The CIA and such are, in this case, in the position of the vendors: it is their responsibility to fix the vulnerabilities.
The disclosure should be done by people who identify the vulnerablities. If you know where you can cross a border undetected, you ought to let someone know. Particularly in that case, the hole would probably get closed pretty quickly. And if some random person notices a hole, it would be pretty easy for someone actually looking for a vulnerability to find it.
For example, if in August (or before) someone had said to the general public something like, "You can probably hijack an airplane with legal objects and then destroy a building with it", the passengers wouldn't have let the hijacking get anywhere, and the hijackers probably wouldn't have tried. There's obviously the risk that some groups that wouldn't have thought of it would get the idea, but it would have gotten fixed in policy before anyone could do anything to exploit it.
I think if Linux or MacOS, as they are currently, were the most widely used, MS would still have more reported bugs, because there's just so much MS stuff. There's the kernel, the GUI, many applications, etc. With Linux, bugs in these would be reported against different entities.
Also, MS software is integrated on a large scale without sufficiently restrictive interfaces to cleanly separate it into individual programs. Since the number of potential bugs in a program grow faster than the length, this makes such integrated code more likely to have bugs; and, in fact, many MS bugs are due to interactions between different projects. With the Linux model, code is in relatively small chunks, which communicate over limited interfaces, so there is much less opportunity for cross-project bugs.
So I think that, to a certain extent, the reason that there are so many MS bugs reported is mostly that there are so many opportunities for MS to make mistakes, due to their size and the architecture they have chosen.

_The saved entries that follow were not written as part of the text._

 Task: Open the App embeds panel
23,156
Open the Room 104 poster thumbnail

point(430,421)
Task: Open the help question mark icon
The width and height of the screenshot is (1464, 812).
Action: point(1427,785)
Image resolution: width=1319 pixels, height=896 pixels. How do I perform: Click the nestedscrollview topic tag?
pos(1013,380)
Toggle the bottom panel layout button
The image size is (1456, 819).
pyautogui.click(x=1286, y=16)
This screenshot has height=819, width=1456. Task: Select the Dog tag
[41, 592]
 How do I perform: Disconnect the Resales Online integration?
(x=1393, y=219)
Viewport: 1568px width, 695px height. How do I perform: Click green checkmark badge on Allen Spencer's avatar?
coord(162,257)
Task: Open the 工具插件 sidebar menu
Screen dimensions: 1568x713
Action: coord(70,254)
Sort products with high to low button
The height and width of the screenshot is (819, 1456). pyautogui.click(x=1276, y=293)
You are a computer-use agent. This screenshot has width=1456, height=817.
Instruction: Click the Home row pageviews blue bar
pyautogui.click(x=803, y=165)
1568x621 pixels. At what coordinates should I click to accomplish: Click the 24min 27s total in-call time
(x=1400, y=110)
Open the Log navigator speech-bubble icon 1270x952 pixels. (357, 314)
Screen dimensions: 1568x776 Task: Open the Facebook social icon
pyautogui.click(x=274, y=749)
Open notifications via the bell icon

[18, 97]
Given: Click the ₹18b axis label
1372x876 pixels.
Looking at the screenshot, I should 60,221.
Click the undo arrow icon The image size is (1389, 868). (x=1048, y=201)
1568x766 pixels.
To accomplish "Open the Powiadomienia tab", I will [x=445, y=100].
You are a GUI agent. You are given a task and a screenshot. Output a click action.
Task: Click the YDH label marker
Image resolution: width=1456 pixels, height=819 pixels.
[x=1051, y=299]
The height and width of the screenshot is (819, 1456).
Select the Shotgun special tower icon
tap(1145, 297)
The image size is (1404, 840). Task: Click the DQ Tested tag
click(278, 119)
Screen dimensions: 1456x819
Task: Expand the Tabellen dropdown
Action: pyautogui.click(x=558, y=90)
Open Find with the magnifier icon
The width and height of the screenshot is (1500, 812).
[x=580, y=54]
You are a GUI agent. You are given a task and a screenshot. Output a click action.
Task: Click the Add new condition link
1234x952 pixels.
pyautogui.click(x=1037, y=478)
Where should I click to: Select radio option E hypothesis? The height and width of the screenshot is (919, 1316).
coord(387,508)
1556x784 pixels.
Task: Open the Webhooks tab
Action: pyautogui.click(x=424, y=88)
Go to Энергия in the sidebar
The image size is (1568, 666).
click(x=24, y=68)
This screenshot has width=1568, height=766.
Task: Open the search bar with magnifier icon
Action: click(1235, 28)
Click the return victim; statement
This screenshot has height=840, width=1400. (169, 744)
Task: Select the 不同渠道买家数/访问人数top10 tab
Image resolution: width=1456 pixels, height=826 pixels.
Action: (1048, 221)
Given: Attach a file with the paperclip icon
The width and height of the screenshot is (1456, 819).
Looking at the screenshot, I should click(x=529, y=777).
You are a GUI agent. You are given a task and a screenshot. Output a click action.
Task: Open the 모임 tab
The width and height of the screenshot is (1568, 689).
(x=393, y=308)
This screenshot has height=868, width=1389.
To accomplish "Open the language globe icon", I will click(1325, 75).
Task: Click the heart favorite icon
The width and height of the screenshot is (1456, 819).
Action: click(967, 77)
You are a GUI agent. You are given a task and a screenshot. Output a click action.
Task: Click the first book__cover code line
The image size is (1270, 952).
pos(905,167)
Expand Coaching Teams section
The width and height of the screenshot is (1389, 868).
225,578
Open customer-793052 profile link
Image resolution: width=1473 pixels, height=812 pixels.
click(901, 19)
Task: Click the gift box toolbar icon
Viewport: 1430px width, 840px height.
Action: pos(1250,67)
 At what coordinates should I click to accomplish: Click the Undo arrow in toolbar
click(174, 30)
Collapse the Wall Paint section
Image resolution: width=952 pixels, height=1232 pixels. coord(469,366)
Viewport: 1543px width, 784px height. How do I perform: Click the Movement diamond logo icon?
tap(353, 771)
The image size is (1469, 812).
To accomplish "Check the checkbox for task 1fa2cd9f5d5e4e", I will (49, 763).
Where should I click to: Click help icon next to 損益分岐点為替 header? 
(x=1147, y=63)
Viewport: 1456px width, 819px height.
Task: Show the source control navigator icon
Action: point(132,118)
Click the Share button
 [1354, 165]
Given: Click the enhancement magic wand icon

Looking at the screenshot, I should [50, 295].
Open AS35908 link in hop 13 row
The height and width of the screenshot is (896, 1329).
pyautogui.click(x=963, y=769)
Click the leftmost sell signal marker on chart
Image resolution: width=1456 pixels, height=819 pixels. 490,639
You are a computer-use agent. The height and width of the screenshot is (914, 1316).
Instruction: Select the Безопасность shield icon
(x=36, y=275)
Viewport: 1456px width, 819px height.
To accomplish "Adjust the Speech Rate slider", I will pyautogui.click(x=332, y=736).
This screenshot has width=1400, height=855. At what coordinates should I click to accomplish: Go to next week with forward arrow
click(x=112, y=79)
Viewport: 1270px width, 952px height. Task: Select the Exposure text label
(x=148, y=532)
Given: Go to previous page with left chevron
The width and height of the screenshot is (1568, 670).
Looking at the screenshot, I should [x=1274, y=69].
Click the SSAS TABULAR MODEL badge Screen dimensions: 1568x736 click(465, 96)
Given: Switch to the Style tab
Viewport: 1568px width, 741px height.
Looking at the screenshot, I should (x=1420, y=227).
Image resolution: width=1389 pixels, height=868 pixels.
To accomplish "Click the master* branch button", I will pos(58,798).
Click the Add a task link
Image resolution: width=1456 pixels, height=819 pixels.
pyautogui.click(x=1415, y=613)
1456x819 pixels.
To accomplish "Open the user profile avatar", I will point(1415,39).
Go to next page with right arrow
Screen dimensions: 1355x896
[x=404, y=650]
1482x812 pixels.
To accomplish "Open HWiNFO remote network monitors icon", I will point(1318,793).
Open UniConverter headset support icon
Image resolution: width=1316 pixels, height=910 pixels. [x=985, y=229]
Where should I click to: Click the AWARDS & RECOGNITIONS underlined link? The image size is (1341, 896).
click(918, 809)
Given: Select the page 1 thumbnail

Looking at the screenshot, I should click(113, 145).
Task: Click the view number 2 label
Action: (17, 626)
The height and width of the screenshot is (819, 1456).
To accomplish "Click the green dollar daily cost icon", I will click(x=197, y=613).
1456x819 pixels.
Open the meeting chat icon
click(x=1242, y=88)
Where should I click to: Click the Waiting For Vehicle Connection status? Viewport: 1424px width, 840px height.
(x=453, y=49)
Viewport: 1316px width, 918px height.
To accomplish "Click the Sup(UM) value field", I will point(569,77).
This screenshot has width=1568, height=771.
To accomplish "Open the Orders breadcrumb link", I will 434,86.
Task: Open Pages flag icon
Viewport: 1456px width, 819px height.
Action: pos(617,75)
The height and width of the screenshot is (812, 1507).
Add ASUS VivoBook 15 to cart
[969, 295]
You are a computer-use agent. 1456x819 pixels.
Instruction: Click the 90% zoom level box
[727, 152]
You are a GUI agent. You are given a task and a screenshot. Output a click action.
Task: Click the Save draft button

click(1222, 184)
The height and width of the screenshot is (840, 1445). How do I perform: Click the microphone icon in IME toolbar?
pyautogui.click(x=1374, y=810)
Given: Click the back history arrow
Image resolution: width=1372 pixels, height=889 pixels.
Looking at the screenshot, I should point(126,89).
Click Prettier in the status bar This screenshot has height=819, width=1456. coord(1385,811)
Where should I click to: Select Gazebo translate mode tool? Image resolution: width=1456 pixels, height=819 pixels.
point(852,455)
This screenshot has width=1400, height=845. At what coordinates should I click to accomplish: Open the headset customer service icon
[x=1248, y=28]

I don't know how to do Word macros, I only barely understand the emacs equivalent (I've made trivial changes to other people's .el files), and LaTeX macros are pretty easy (and the ones you're likely to want are probably examples). I found it very difficult to change fonts, and didn't know you could change colors (I've only worked on things that were going to be printed in black and white, so I didn't look).
I've never had any reason to do mail merge, and I'd probably do it with something other than an editor anyway.
What I've tried to do is mainly to write an exam, involving making a lot of questions and then deciding to use only some of them. They had a bunch of figures and tables, which had to be numbered, and they had to refer to sections of text by the page they appeared on. It took forever to deal with every single change, because removing a question would require renumbering all the references, changing the spacing, renumbering the pages, and renumbering the page references.
I managed, after a few months, to figure out how to save changes to the document (rather than making a new copy). We never mangaed to figure out how to have people modify different parts of the file at the same time.
There's nothing emacs does that vim doesn't that's really important. The main point is that you can do things like changing fonts without using a random jumble of keys and menus, and that you can get it to number things and do page layout for you.
There are Unicode character sets in the 32-bit range; the first 16 bits is only supposed to be used for current languages in active use. So cuniform, along with linear B, runic, and possibly Tolkien's runes (and, unofficially, klingon), will probably end up in the 0x1xxxx range.
UTF-8 is actually perfectly sufficient for 32-bit characters. (And you meant UCS-32; UTF-n is an n-bit/character encoding of >n-bit characters, while UCS-n is the n-bit character set).